Related Topics: XML Magazine

XML: Article

What's New in XSLT 2.0

What's New in XSLT 2.0

The XSLT version 1.0 language definition has been an official recommendation of the W3C since 1999. Its use has expanded dramatically in the past 18 months, for processing XML and XML/SOAP security policies and for generating HTML Web pages.

Of course, nearly as soon as the language became official, people began proposing to change it. (Indeed, the original document has a page of suggested improvements for future versions.) These efforts began as a version 1.1 proposal, which was abandoned in favor of the current Working Draft (WD). We should see XSLT 2.0 become an official W3C Recommendation sometime this year.

Data Types
XSLT 1.0 dealt with four types of data - strings, numbers, Booleans, and nodesets. XSLT 2.0 has 48 atomic (built-in) data types, plus lists and unions constructed from them. There are now 16 numeric types; 9 variations of date, time, and duration; plus hexBinary and base64Binary, among others. Users may also create others from the built-in types to suit their needs.

Let's look at numbers. In XSLT 1.0, there was only a single variety of number, represented internally as a floating point double, and sometimes used explicitly as an integer. Now we'll have doubles, floats, various signed and unsigned integer precisions, and decimals. Decimals may be a new concept for some of you, unless you've been programming in COBOL recently.
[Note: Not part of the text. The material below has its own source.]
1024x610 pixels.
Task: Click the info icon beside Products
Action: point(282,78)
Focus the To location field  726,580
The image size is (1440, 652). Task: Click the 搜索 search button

These are intended to provide exact representations of decimal fractions (e.g., dollars and cents) without the approximation caused by using floating point. So, we now have three different kinds of numeric constants we can create, instead of one:

  1. Integer: 1234
  2. Decimal: 12.34
  3. Double: 1234e-2
Notice that 12.34 used to be a double; now it's a decimal. And what about all the rest of the data types? Any type, including user-defined (derived) types, can be created using a constructor with the same name as the data type. For example:
  • xs:decimal(1234) creates a decimal value
  • xs:date("2003-03-17") creates a date

    Having all these new types will lead to greater flexibility, and, occasionally, things to watch out for. XSLT is now a strongly typed language, so it's possible that a parameter to a function you call will need to be an integer - if you pass a double instead, an error will result, unless you cast it properly.

    The new date and type data types are a great blessing to anyone who had to suffer through the ugly string manipulations required before. We now have duration, dateTime, date, time, gYearMonth, gYear, gMonthDay, gDay, and gMonth. What more could anyone want? And there will be a format-date() function available, although the details are not yet specified in the latest WD.
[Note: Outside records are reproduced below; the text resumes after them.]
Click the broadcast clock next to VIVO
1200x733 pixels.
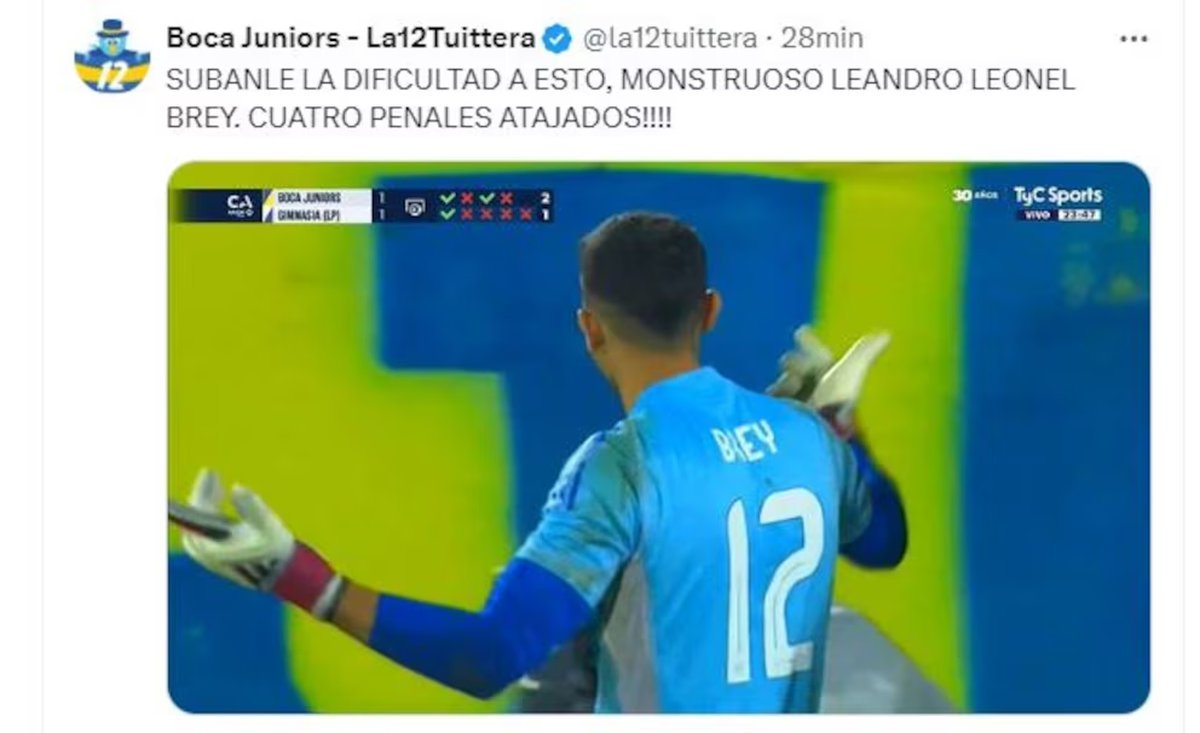pos(1079,215)
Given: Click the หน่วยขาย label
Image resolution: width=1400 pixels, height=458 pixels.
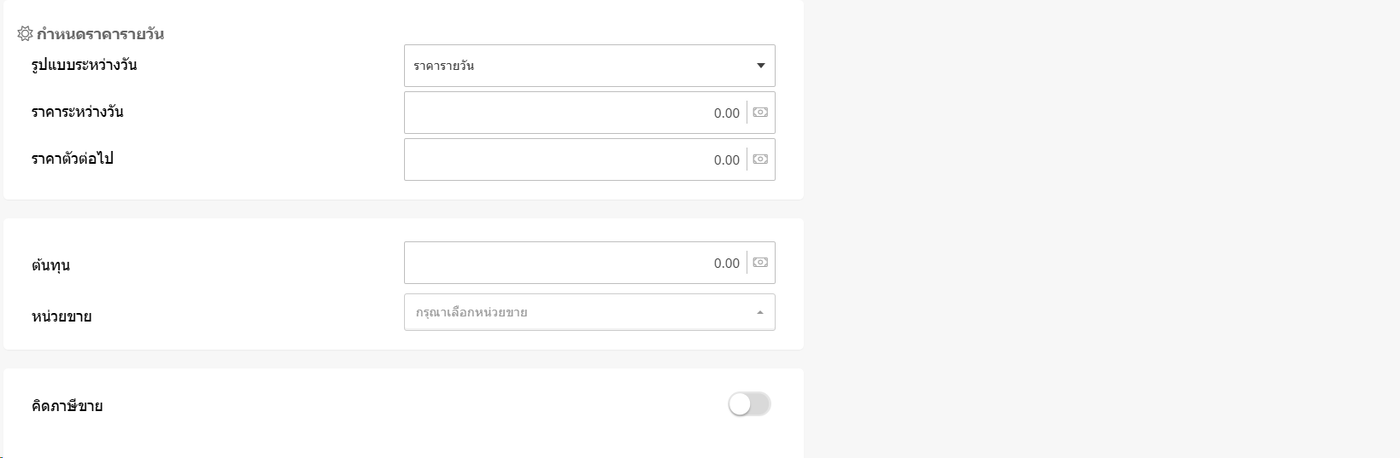Looking at the screenshot, I should [62, 317].
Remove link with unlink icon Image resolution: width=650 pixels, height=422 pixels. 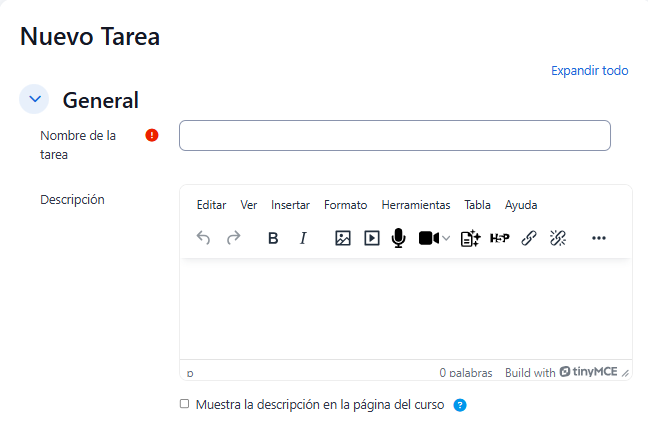pos(558,238)
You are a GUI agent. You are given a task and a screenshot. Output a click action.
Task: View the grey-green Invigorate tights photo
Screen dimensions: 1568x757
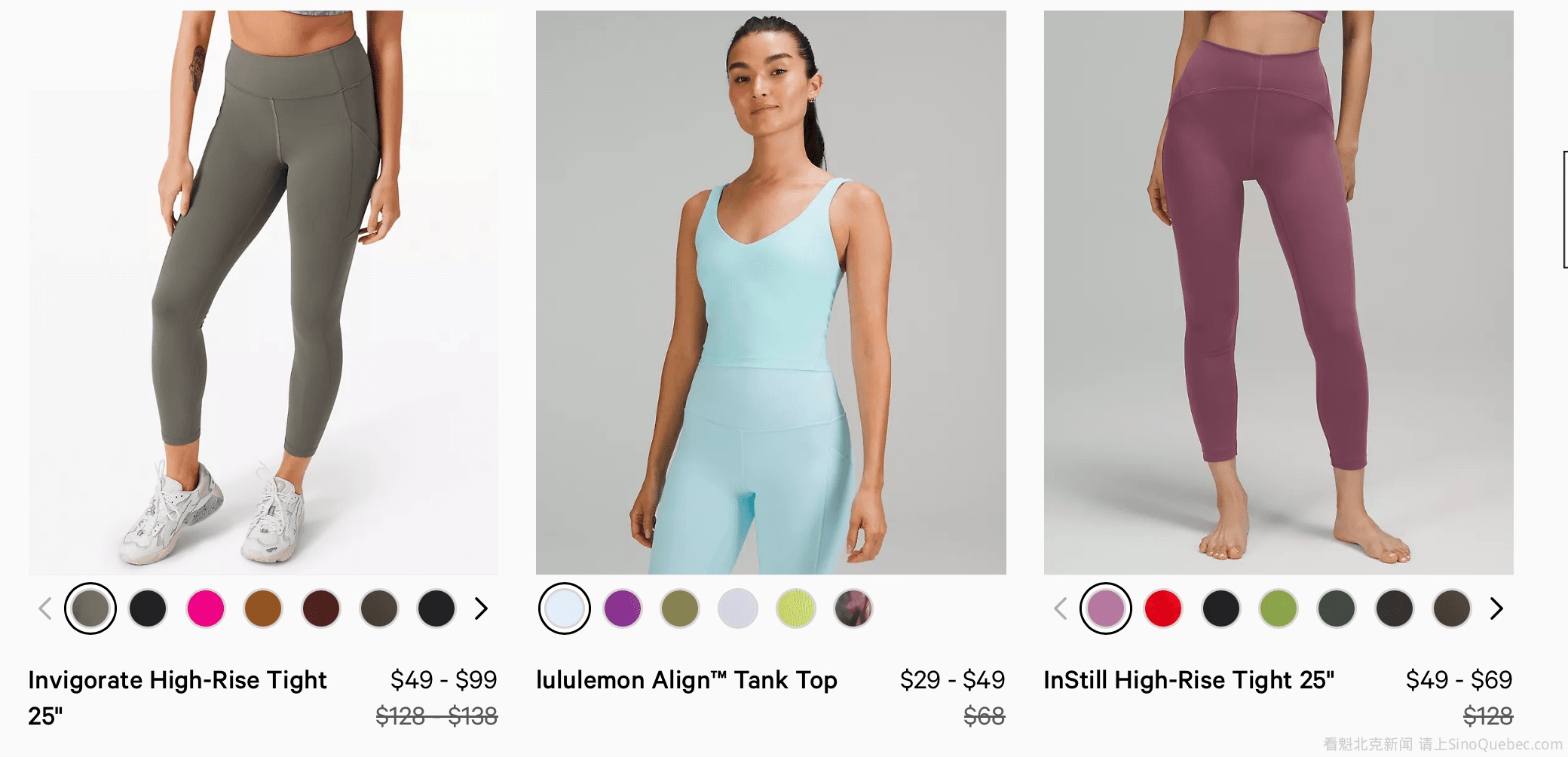coord(263,293)
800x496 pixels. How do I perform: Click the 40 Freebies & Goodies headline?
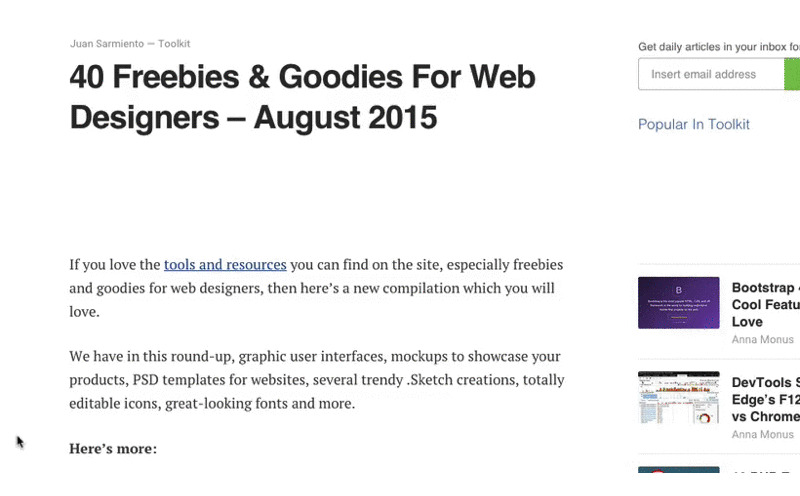click(x=303, y=97)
    Finally, we still have strings and Booleans. But what about nodesets? Technically, they have disappeared, replaced by sequences (lists) of nodes. In general, sequences are not necessarily in document order and may contain duplicates. However, all functions from XSLT 1.0 that returned nodesets in the past now return ordered sequences with duplicates removed. Old stylesheets will still work fine.

    Path Expressions
    XPath 2.0 has generalized its path expressions. Now, a primary expression (literal, function call, variable reference, or parenthesized expression) can appear at any step in the path, rather than just the first step. Basically, this allows any expression that returns a nodeset (sequence of nodes) to appear on either side of a "/". This is especially useful for expressions like:

    Book/(Chapter | Appendix)/Paragraph

    or

    document("a.xml")/id("ID01")

    There are two things to notice here. First, this applies to expressions, but not to patterns. So, you can use these in xsl:for-each or xsl:value-of statements, but not in the match patterns for templates. Match patterns have not changed, except that predicates in patterns can be XPath 2.0 expressions. The second thing to notice is that some things are legal that aren't especially useful:

    document("a.xml")/document("b.xml")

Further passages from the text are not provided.